Beginning to See the Light

For all the risks and reductions that any periodising move entails, we stand on relatively firm ground if we situate the point of closure of “the Sixties” in the period between 1972–1974. Not only did a then emerging crisis entailing doubling oil prices produce widespread recession, but along with the American withdrawal from Vietnam and the failure of the Bretton Woods system, the moment marked a collapse of profitability on a global scale from which, despite periodic “recoveries”, the global economic system would not overcome.

Pop music grasped the ebbing optimism and revolutionary élan rather swiftly. In this regard, the late period career arc of the Beatles is instructive. While one could already glimpse the symbolic closure of the Sixties in the collapse of any thematic unity on the follow up to Sgt. Pepper’s, The White Album (1968), critic Ellen Willis takes Abbey Road (1969) as amongst the clearest indications of a new post-68 sobriety; “the calm after an emotional storm”, as she puts it.39 Along with Let it Be (1970), the group’s final album, Abbey Road mostly abandoned the chaos and silliness that had threatened to overwhelm Sgt.
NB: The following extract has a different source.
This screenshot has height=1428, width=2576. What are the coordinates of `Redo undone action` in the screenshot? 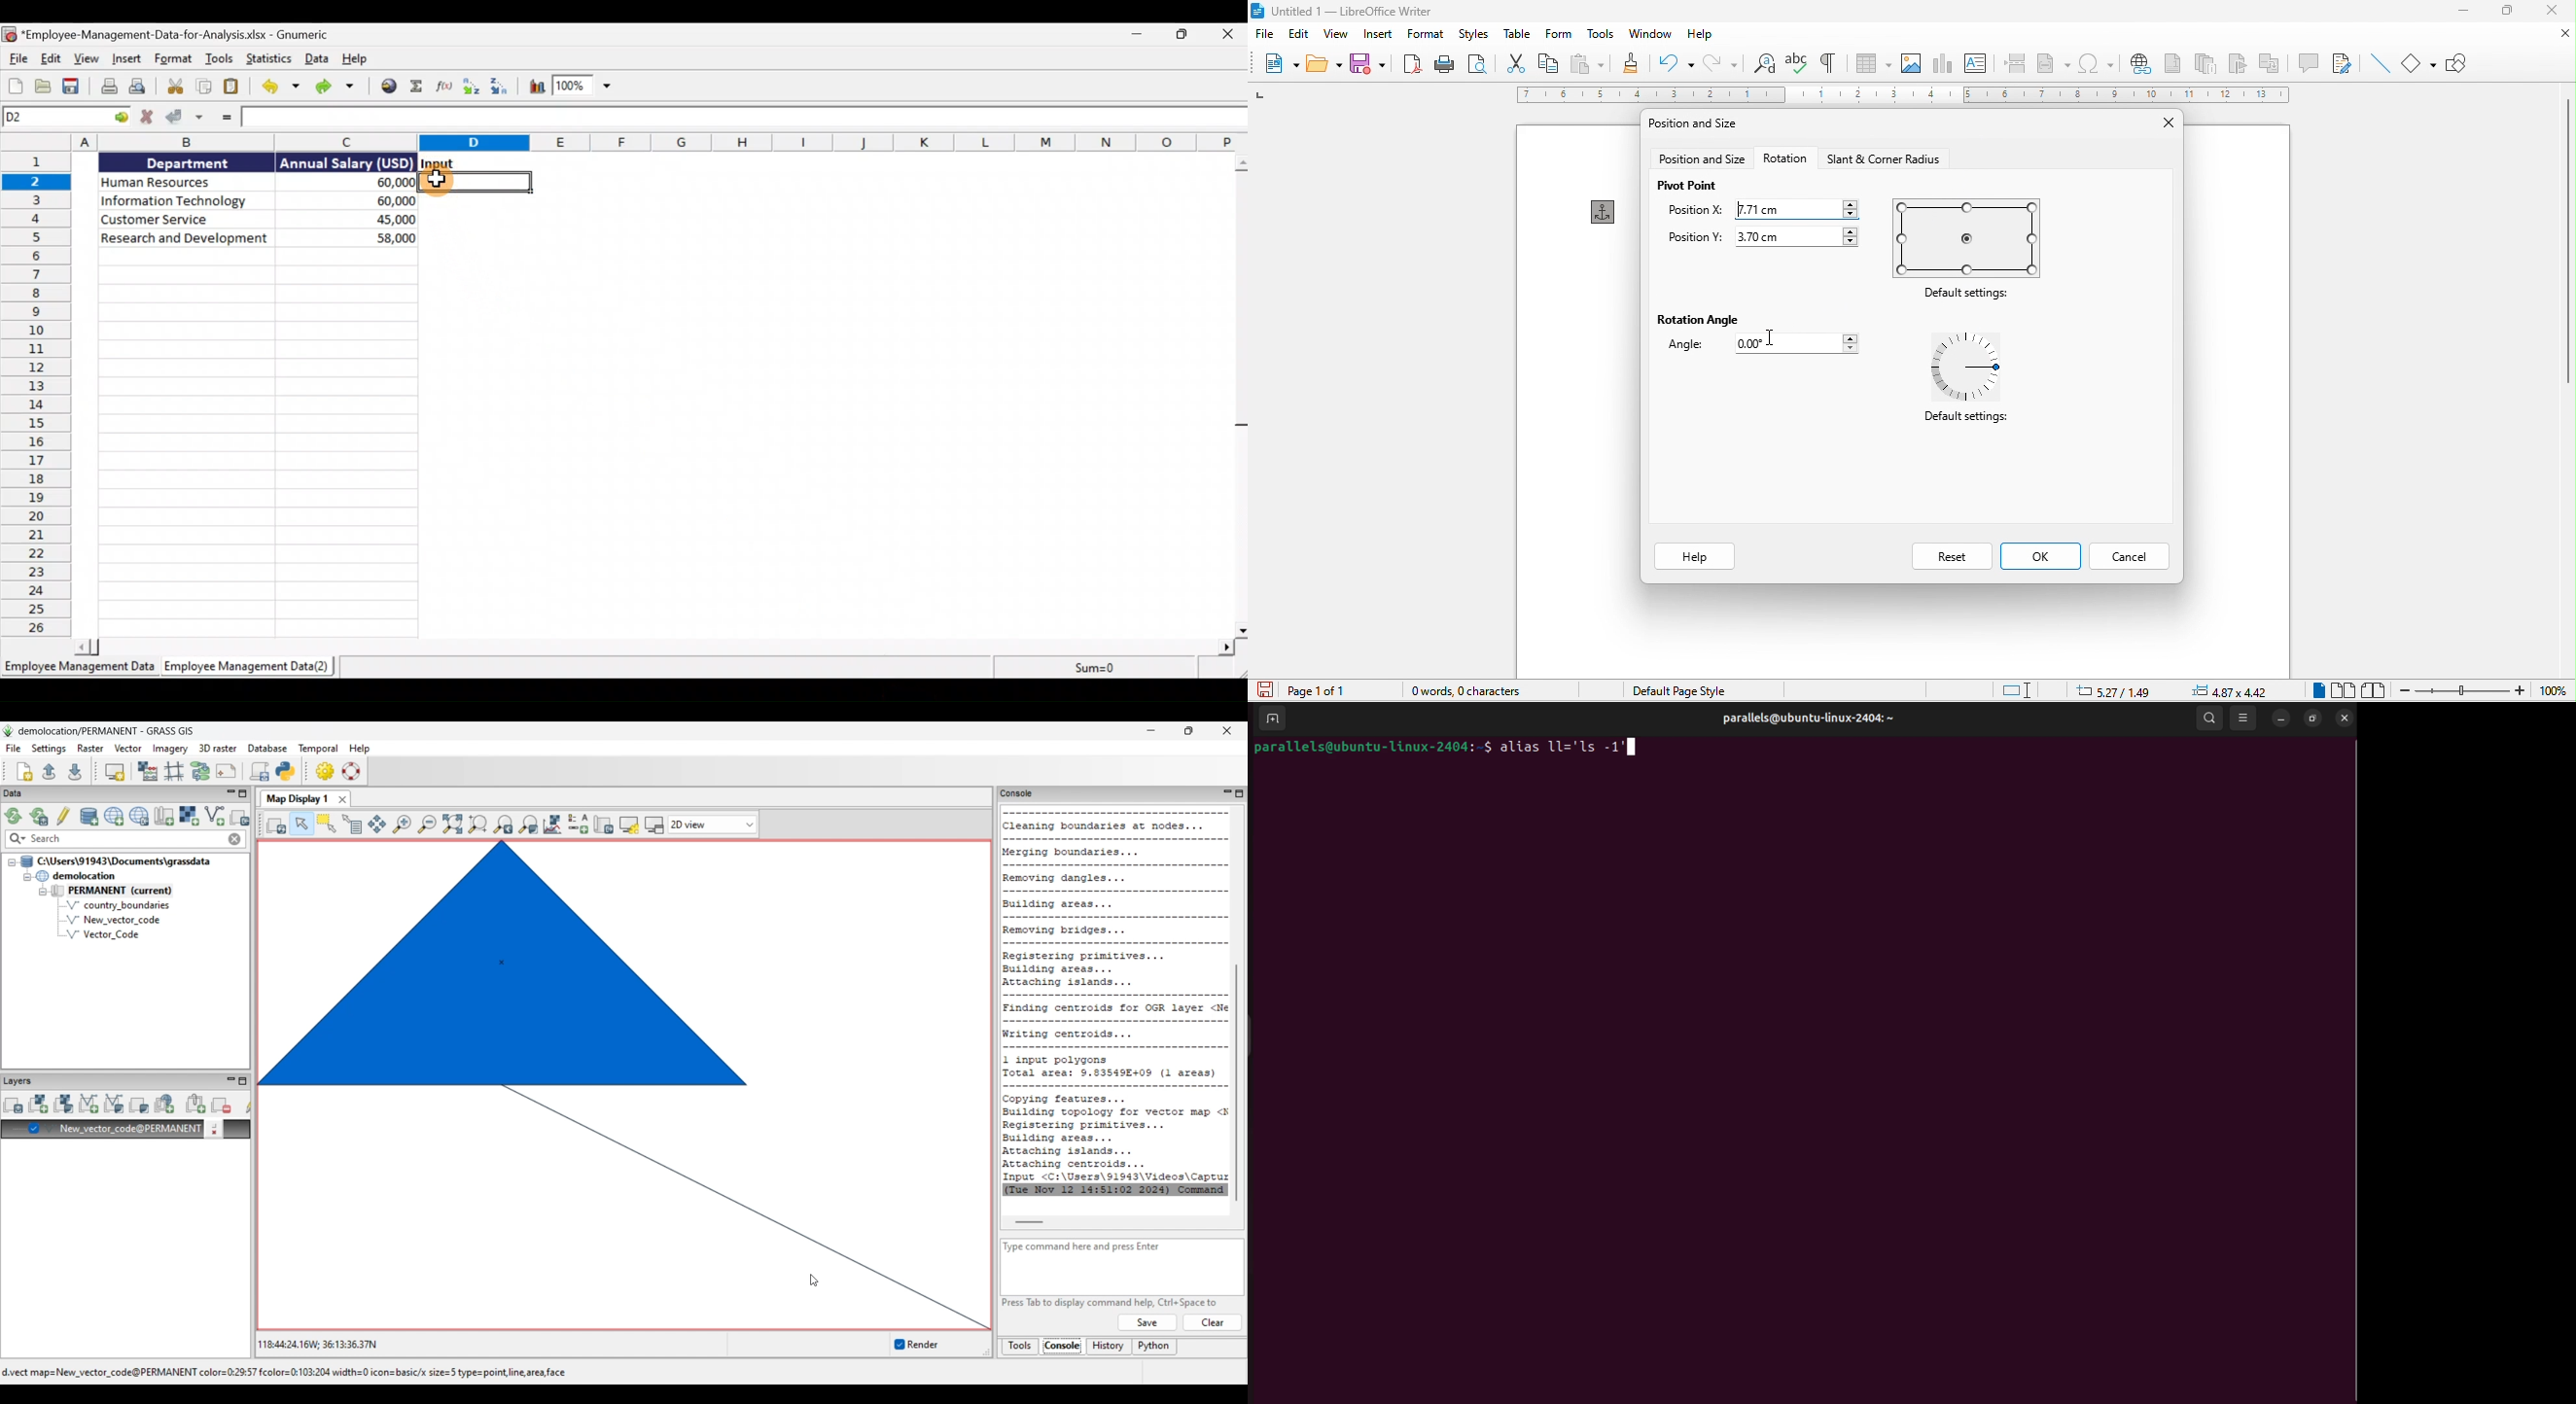 It's located at (340, 88).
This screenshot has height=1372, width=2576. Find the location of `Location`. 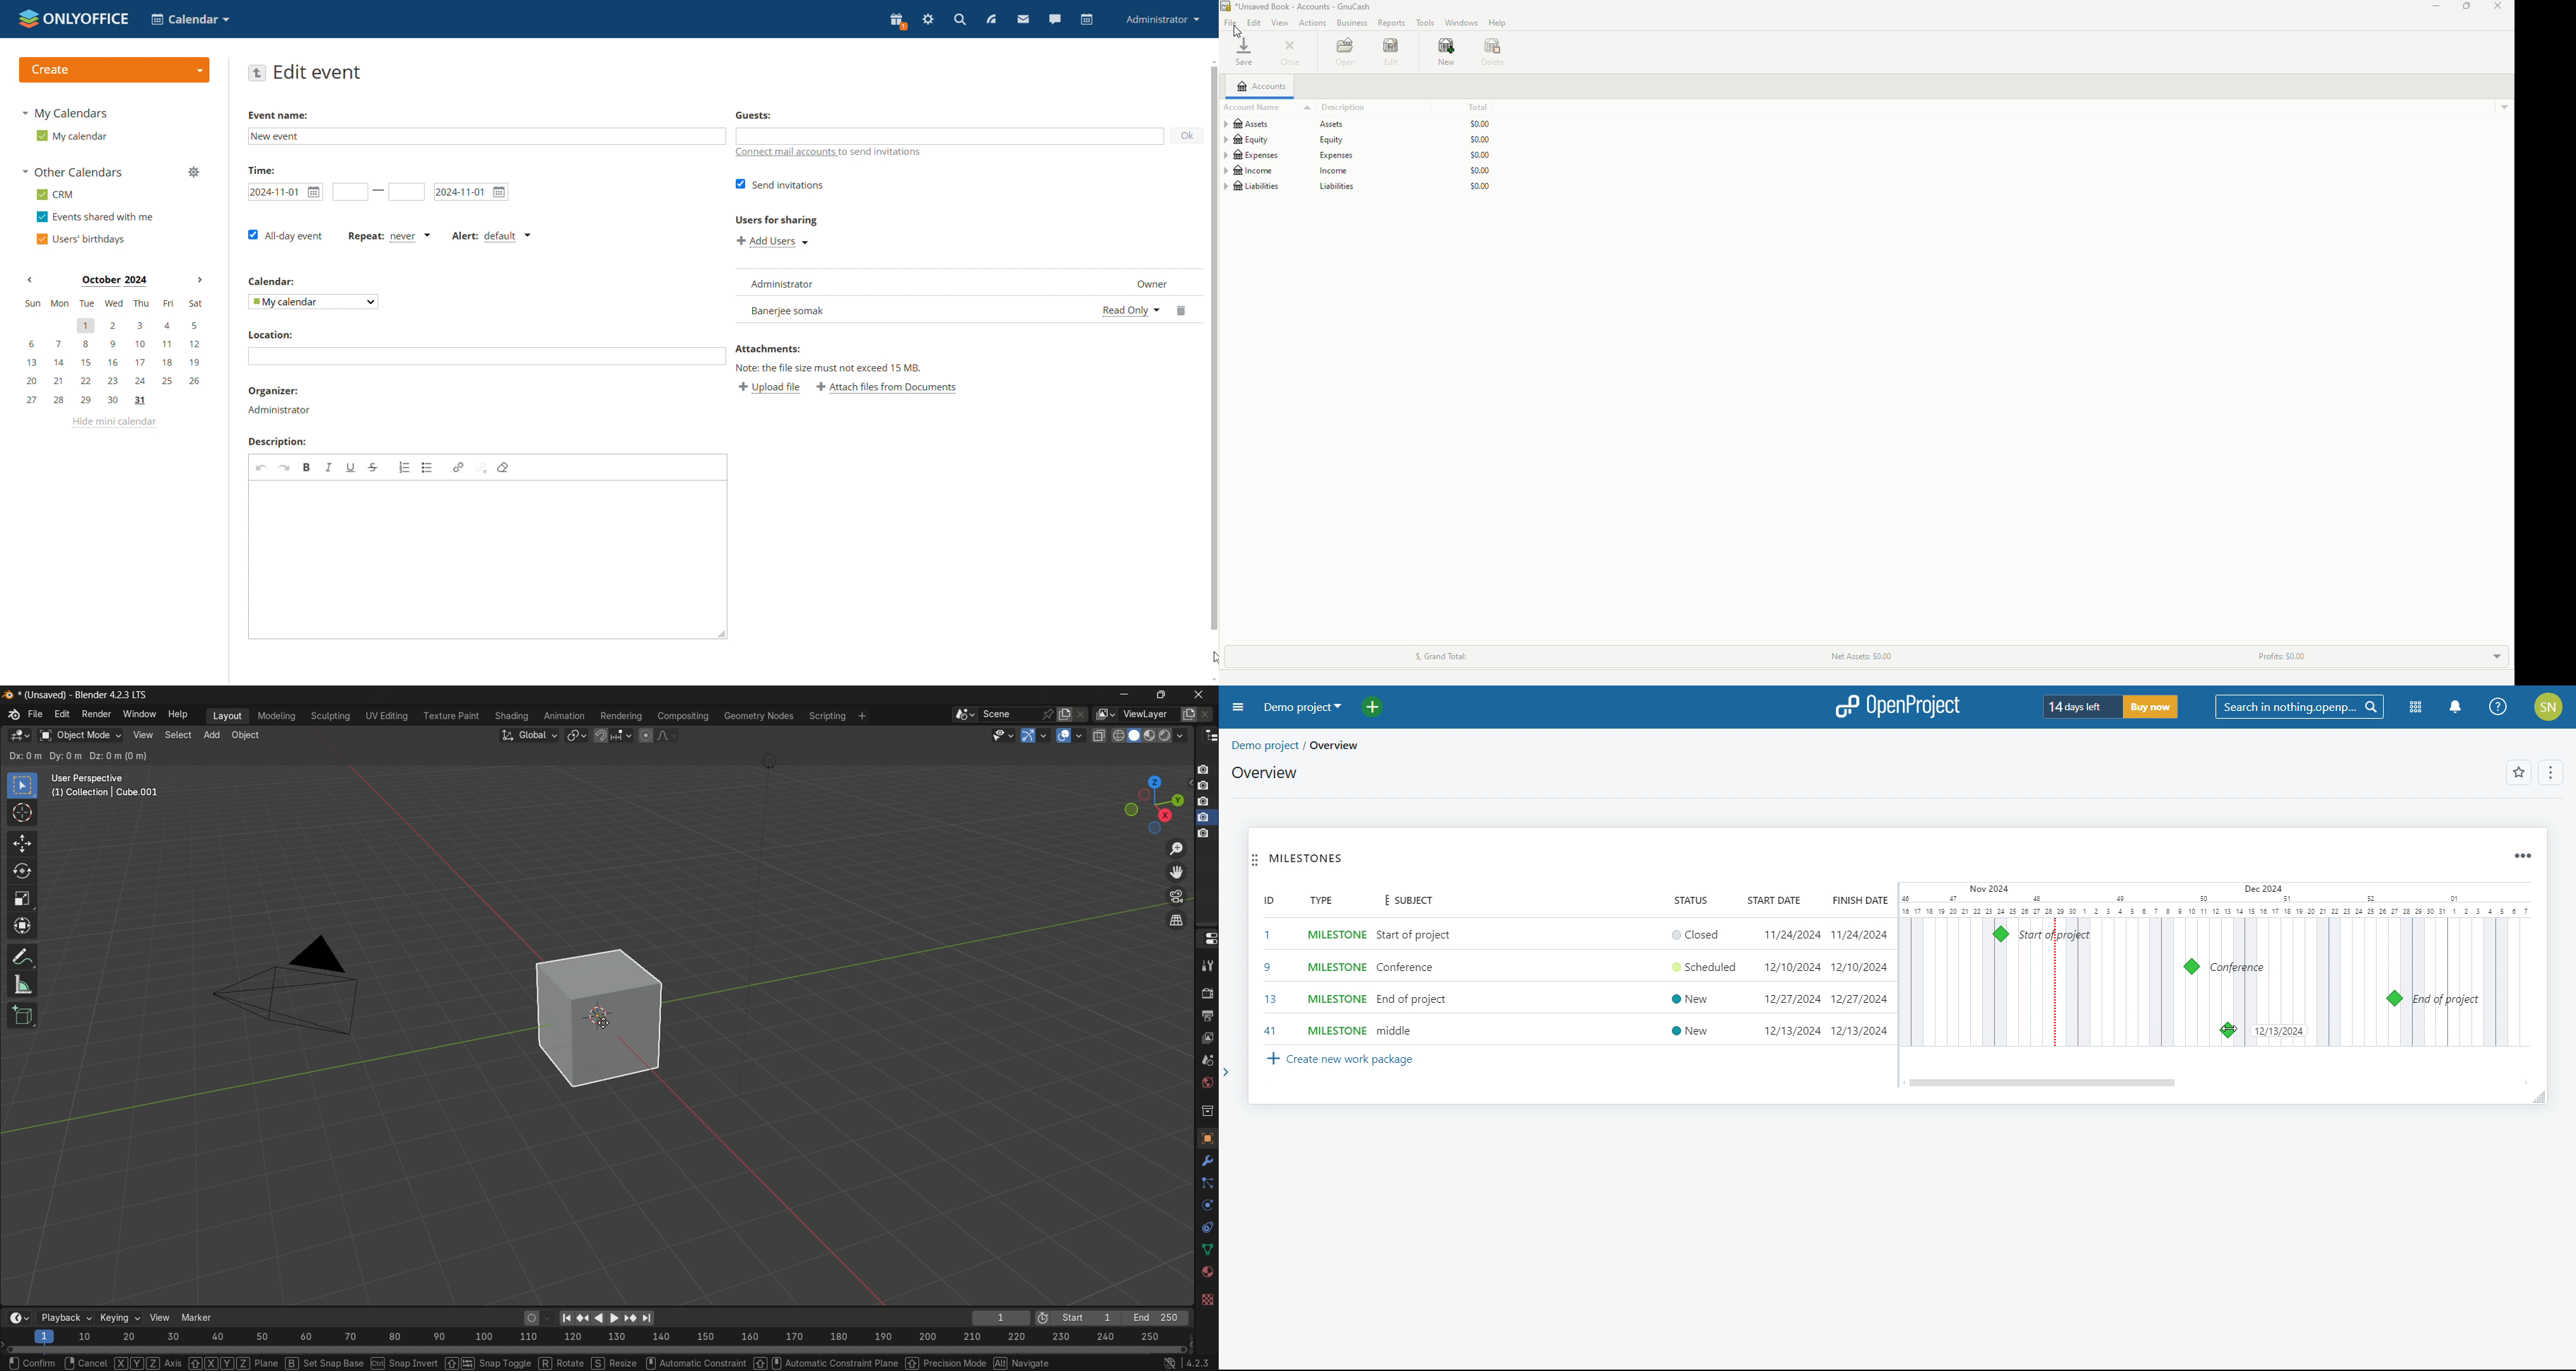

Pepper’s, instead expressing only mellow elation (“Here Comes the Sun”) or an almost Buddhist patience (“Let It Be”, “The Long and Winding Road”).

Critic Greil Marcus would draw an analogous shift between Sly & the Family Stone’s Stand! (1969) and follow-up There’s a Riot Goin’ On (1971).40 On Stand! the band guiltlessly frolics (“I Want to Take You Higher”), revels in unbridled togetherness (“Everyday People”), and is powerfully defiant (“Don’t Call Me Nigger, Whitey”). By There’s a Riot Goin’ On two years later, an oppressive doom hangs over the group. Despite its apparent intimacy, “Family Affair” is deeply cynical; “Runnin’ Away” is all sorrow and despair.

These are merely iterations on a theme. One can cite others: the desolation of Pink Floyd’s Dark Side of the Moon (1973); the roll call of noteworthy deaths: Hendrix, Joplin, Morrison; the popular turn away from experiments with sonority and rhythmic texture.

The often mad and chaotic demand for sensual immersion denoted by the psychedelic period would mostly be displaced by the studied virtuosity of prog or the down-home pastoral conservatism of 1970s soft rock. Or, where textural experimentation endured, as with for example the Velvet Underground, it did so with a distant and studied cool. In any case, the point is that the demand to grow up was figurative as much as literal.

Sometimes it was both. Bob Dylan’s slow migration from folk revival protest music to the confessional frame culminating in Blood on the Tracks (1975) or Desire (1976) reflected, to borrow a phrase from Hunter S. Thompson, a broader “bargain for survival on purely personal terms”.41 The mood of disillusionment is still more evident on Joni Mitchell’s Blue (1971); lost loves intersect with pining for far away cities in an unstable combination of nostalgia and resignation.

An anxiety over the marking of time is amplified further by Neil Young’s delicate and fragile voice to particular effect on Harvest (1972). While Mitchell conflates the death of Sixties optimism with failed romance, Young does so with reflections on growing old and angst over the passing of time.42 As rock’s association with the cultural politics of the period were sundered and the scope of political vision began to contract, music sought refuge in the personal vision of the artists. The child was once again safely ensconced to a sentimental nostalgic fantasy.